Bajo el título ‘Logroño, imagen latente (175 años de fotografía en Logroño)’, el Ayuntamiento capitalino acoge hasta el 1 de febrero una exposición de daguerrotipos, ambrotipos, ferrotipos, calotipos, albúminas, colodiones, postales, estampas, impresiones en periódicos y revistas… que reúne en 150 instantáneas el pasado de la ciudad.
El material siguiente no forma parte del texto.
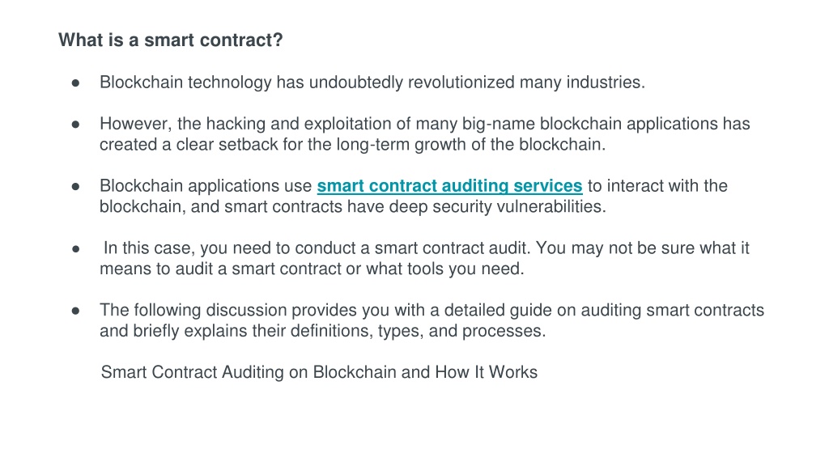Click the phrase 'revolutionized many industries'

(526, 83)
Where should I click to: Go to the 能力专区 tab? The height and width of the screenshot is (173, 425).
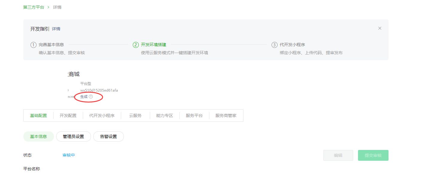tap(164, 116)
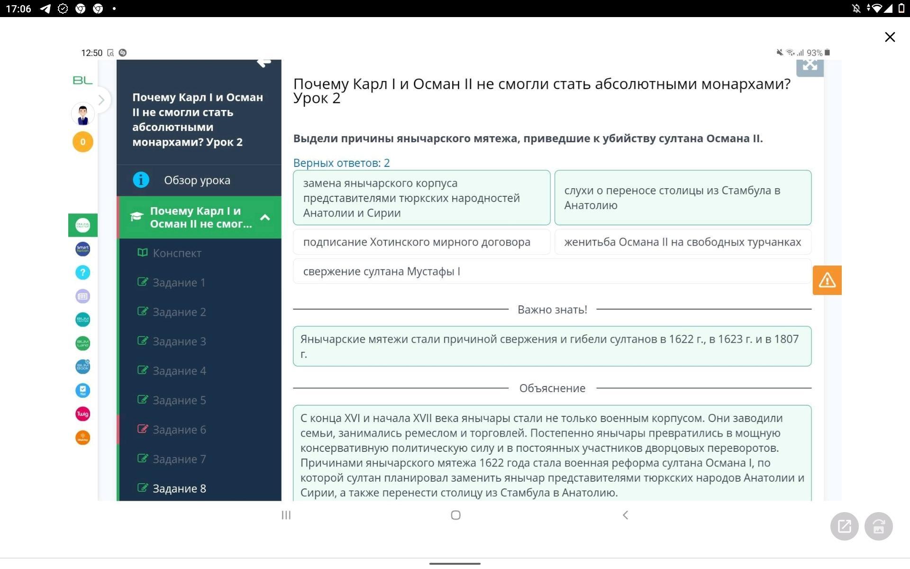Image resolution: width=910 pixels, height=569 pixels.
Task: Click the user avatar icon
Action: point(82,114)
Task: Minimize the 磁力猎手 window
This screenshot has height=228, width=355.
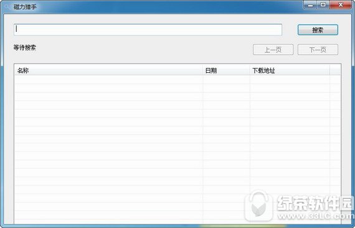Action: [311, 5]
En un ingente trabajo de recopilación, documentación y restauración a lo largo de las tres últimas décadas, la Casa de la Imagen resume –difícil tarea, sin duda– obras de arte de grandes fotógrafos riojanos y foráneos de lo que un día fue y hoy ya no es; desde la más antigua, una casi irreconocible plaza de San Bartolomé (1864), hasta el recuerdo del primer concejo democrático de la capital riojana (1979), tomada en el Palacio de los Chapiteles. La muestra se completa, además, con el documental titulado ‘La película de nuestra historia’, un bucle visual y sonoro que descubre aspectos inéditos de aquella ciudad provinciana, que hoy es capital de comunidad autónoma, pero que sigue sin sacudirse la vitola de provinciana.

“La fotografía es testigo de la historia y de la evolución de la ciudad, un instrumento que nos ha permitido conocer cómo era Logroño, qué ocurrió y conocer a sus pobladores en otros años y que nos sirve como herramienta a día de hoy para planificar el futuro y promocionar la ciudad fuera de sus fronteras”, ha pontificado la alcaldesa Cuca Gamarra.

Y tiene razón. A este paso, la fotografía no sólo va a ser “testigo de la historia” sino, prácticamente, su única seña de identidad. Desde que Louis Daguerre presentara su invento en el París de 1839, Logroño ha perdido más de la mitad de su patrimonio histórico-artístico, ante la pasividad de la mayor parte de las autoridades que han gobernado desde entonces. La casa del ‘reloj Bergerón’, en Bretón de los Herreros 2, y el edificio de Gran Vía 21 son las siguientes víctimas. Eso sí, quedarán en inmortalizados en papel fotográfico.